PC: Can you talk about your background in photography and describe your style?

Photo © Sebastian Spader

Photo © Sebastian Spader

SS: I’ve always enjoyed taking pictures, but didn’t really start regularly shooting until I was around 21 (I’m 26 now). And it’s typically been an on-and-off thing for me. I used to carry a camera over my shoulder everywhere I went, but I don’t do that anymore… I usually have a camera accessible, such as in my car, but ultimately I’m here to experience life through my eyes, not through a lens. It would make me kind of depressed to someday say that I’ve always seen the world through a camera, that means I didn’t see it truly for myself.

I guess that’s partially why I’ve come to enjoy taking portraits most, because I get to talk to people. I’ve always felt very uncomfortable taking candid shots because I feel too far removed and I don’t like trying to be ‘invisible’. It’s more relaxing being close to someone.

 

PC: You recently brought out a book, WONDERING. Tell me more about it?

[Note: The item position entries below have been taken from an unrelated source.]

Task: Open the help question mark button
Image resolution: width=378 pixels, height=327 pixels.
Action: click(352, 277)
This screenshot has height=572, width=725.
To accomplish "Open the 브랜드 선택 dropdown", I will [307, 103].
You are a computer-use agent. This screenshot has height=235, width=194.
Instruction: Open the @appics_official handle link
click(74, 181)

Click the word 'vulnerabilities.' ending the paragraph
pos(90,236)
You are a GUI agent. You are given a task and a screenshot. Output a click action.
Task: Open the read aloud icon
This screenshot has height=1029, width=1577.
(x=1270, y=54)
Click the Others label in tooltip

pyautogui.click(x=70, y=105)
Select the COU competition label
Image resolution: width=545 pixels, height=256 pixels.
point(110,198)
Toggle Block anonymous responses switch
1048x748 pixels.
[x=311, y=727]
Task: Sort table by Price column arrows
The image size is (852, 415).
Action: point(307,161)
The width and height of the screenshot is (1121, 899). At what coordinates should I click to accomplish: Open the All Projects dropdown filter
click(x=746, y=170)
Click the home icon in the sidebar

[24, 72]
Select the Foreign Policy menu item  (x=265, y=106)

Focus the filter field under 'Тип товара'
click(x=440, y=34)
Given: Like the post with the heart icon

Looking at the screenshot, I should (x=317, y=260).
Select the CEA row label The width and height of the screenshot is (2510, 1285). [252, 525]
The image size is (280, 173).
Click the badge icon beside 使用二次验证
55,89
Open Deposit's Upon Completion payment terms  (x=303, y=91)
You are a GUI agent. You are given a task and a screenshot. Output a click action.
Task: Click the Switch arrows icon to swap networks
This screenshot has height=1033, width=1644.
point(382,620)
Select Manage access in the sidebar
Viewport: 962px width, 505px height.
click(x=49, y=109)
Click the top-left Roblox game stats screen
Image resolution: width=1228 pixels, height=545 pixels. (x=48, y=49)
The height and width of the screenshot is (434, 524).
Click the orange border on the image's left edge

SS: WONDERING wasn’t actually a project until after I had started to edit through my photos in hopes of creating some form of a book. I had been shooting for 4 years without any goal or structure, just shoving my negatives in a closet after I got them developed. Once I began going through them though, I found a few consistencies in style or subject matter that must have formed subconsciously while I was shooting. And being that the theme of the book ended up relying quite heavily on juxtaposition and the story created by that, I was very surprised at how naturally the photos fell into sequence.

 

Photo © Sebastian Spader

Photo © Sebastian Spader

 

It was funny, I had put about 90% of the book together and went to organize my negatives to begin printing and realized I couldn’t find the negative for one shot toward the end of the book of a dark hedge at night… I was pretty devastated, but I took that shot out of the book and began rearranging things to accommodate the sudden hole, though nothing really fit the exact right way. Well by the time a few months had passed, a few additions had been made and I moved enough around that it worked pretty well. Then suddenly while moving some things around in storage I came across a binder of negs that happened to have the missing shot… As soon as I put that back in, everything was exactly how it needed to be and worked from there on out.

 

PC: You have clearly enjoyed traveling, where have you visited and what’s next?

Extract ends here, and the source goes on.